As vulvitis is a sign of another health condition, rather than a condition itself, treatment varies according to the cause. There are treatments, however, that can be used to ease any discomfort you're experiencing. Low-dose hydrocortisone creams may be prescribed for short periods. Anti-fungal creams are sometimes helpful. Post-menopausal women may find topical estrogen relieves their symptoms.
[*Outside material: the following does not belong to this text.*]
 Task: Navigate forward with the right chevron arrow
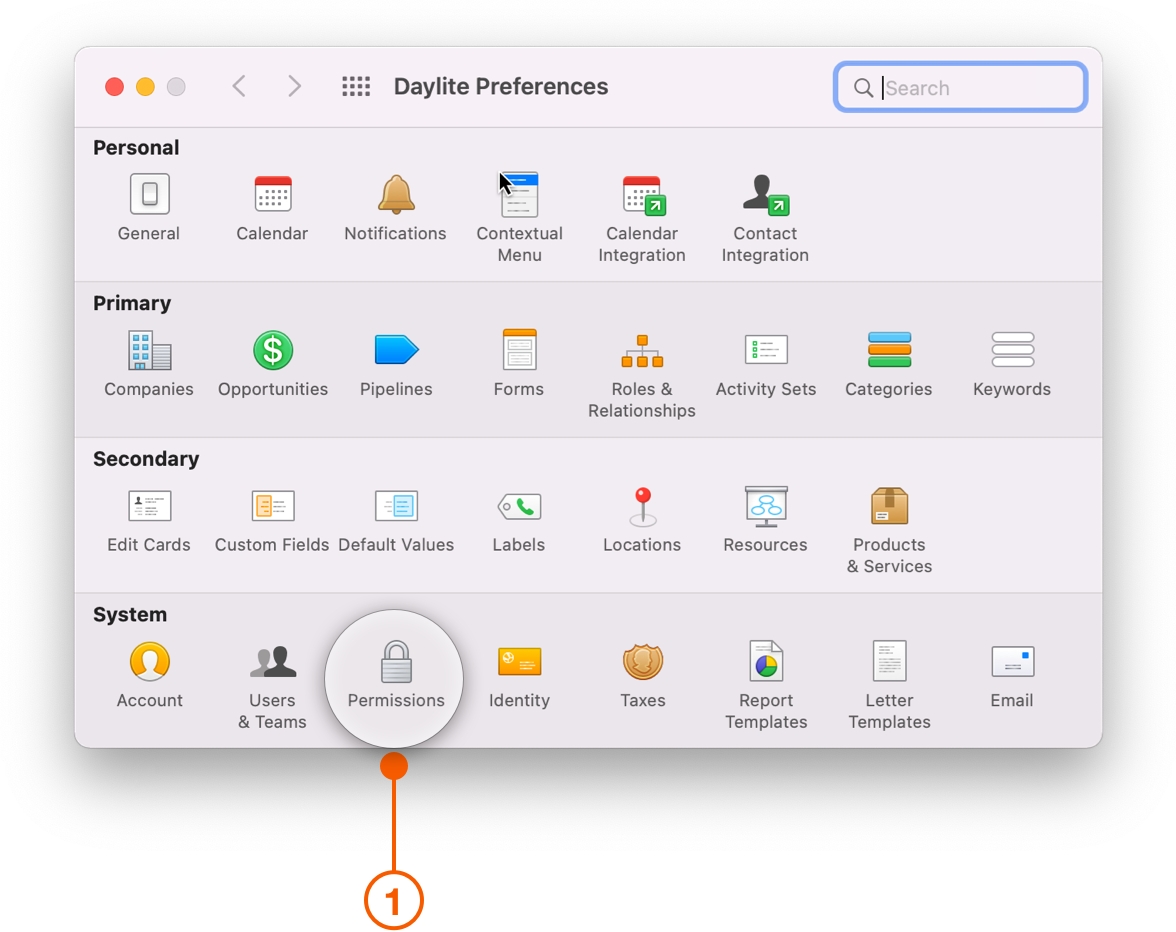pyautogui.click(x=294, y=86)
Self-help treatments include:

  • baths containing soothing compounds
  • stopping the use of any products that may be a contributing factor
  • keeping the vulva clean, dry, and cool
  • remembering to always wipe from front to back
  • hot boric acid compresses
  • cold compresses filled with plain yogurt or cottage cheese
  • calamine lotion
  • the use of sterile, non-irritating personal lubricants during sexual activity
  • stress reduction techniques
  • eating an adequate and nutritious diet
  • making sure you get enough sleep at night

How To Prevent Vulvitis

Things you can do to help prevent vulvitis include wearing white cotton underpants, practicing good hygiene, and avoiding vaginal douches. Vaginal sprays and powders should also be avoided, as should tight pants. Unless you're in a long-term monogamous relationship, always use condoms during sexual activities to reduce your risk of vulvitis, STDs, and other vaginal infections.

Source:

Vulvitis. MedlinePlus Medical Encyclopedia. Accessed 08/26/09.